> **EXERCISE OBJECTIVE**
Answer these from the Node.js scraping guide:
1. What is the lowest Node.js version the guide says you need for native fetch?
2. Which tool does the guide use to parse HTML?
3. According to the guide, what three things does axios give you more control over?

> **SOURCE TEXT**
·····
Node.js GuideBeginner → Production

Web Scraping with Node.js — Complete Guide

From your first fetch() call to concurrent data pipelines. Everything you need to scrape websites reliably with Node.js and TypeScript.

Node.js is a strong platform for web scraping — native async/await makes concurrent requests natural, the npm ecosystem provides excellent HTML parsing tools, and TypeScript adds type safety to large extraction codebases. This guide covers the full stack: fetching pages, parsing HTML with Cheerio, handling JavaScript-rendered content, and scaling with Promise.all().

Setting Up Your Node.js Scraping Project

You need Node.js 18+ (for native fetch) and a few packages. Start with a TypeScript project for better maintainability on large scraping jobs.

mkdir my-scraper && cd my-scraper
npm init -y
npm install cheerio axios p-limit
npm install -D typescript @types/node tsx

Fetching Pages with Node.js

Node.js 18+ ships with native fetch — no need for axios for simple cases. For more control over retries, timeouts, and interceptors, axios is the standard choice.

// Native fetch (Node 18+)
·····
> **DATASET EXTRACT**
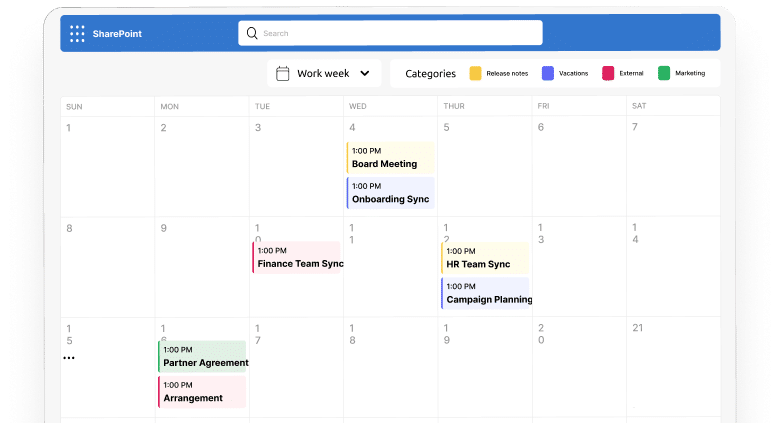
Task: Click the calendar icon beside Work week
Action: tap(282, 73)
·····
> **TASK ANSWER**
1. Node.js 18
2. Cheerio
3. Retries, timeouts, and interceptors